By Jeff Mason
WASHINGTON (Reuters) - President Barack Obama got help from a 102-year-old woman on Tuesday in his quest to make voting easier across the United States.
The president, whose ad-libbed comment about long voting lines the night he won re-election has turned into a policy push, announced during his State of the Union address the launch of a bipartisan commission to make voting easier.
"We must all do our part to make sure our God-given rights are protected here at home. That includes one of the most fundamental right of a democracy: the right to vote," he said.
"When any American, no matter where they live or what their party, are denied that right because they can't afford to wait for five or six or seven hours just to cast their ballot, we are betraying our ideals."

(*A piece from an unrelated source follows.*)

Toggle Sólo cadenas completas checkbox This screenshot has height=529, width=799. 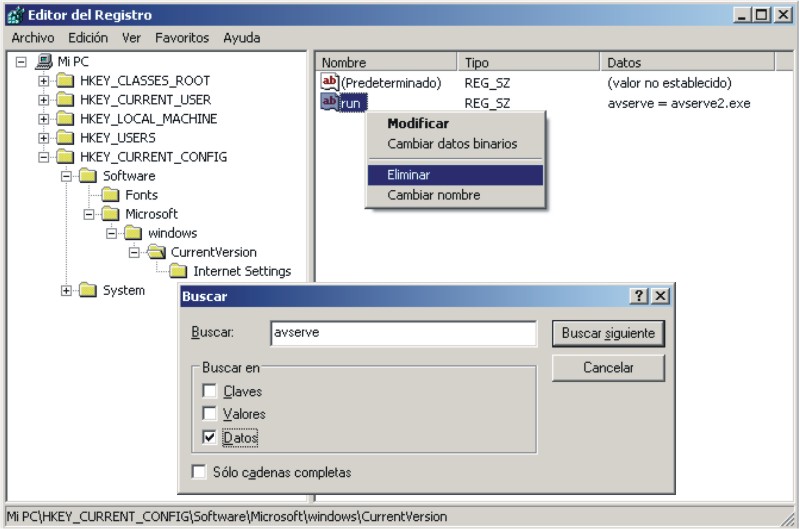pos(198,472)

One of the Americans he had in mind was Desiline Victor, a retired farm worker originally from Haiti, who faced wait times - at age 102 - of up to six hours on October 28, the first day of early voting in Florida.
She waited for three hours at a local library, her polling station, before coming back later to cast her vote, according to the White House.

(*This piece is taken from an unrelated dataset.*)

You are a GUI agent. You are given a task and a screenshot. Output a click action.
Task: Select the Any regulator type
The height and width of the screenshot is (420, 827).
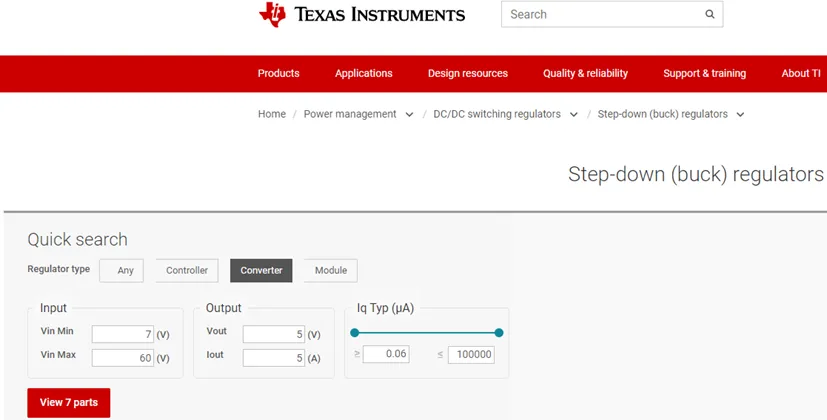[x=121, y=270]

"As time ticked by, her concern was not with her tired body or aching feet, but whether folks like her would get to have their say," Obama said, as the elderly woman listened in the House of Representatives, where she was a guest of first lady Michelle Obama.

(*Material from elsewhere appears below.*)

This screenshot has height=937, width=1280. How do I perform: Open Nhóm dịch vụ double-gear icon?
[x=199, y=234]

"And hour after hour, a throng of people stayed in line to support her - because Desiline is 102 years old. And they erupted in cheers when she finally put on a sticker that read, 'I voted,'" Obama said to applause in the chamber. Victor, seeming to smack her lips while smiling, clapped along as people clapped for her.
Obama said he had asked the top attorneys to his 2012 re-election campaign, Bob Bauer, and his counterpart from then rival Republican Mitt Romney's campaign, Ben Ginsberg, to lead the commission. The group will develop recommendations to reduce waiting times at polling sites.
The White House also wants to make sure voting hassles are eased for members of the military, Americans living abroad, disabled people, and citizens who do not speak fluent English.
"We can fix this, and we will. The American people demand it, and so does our democracy," Obama said.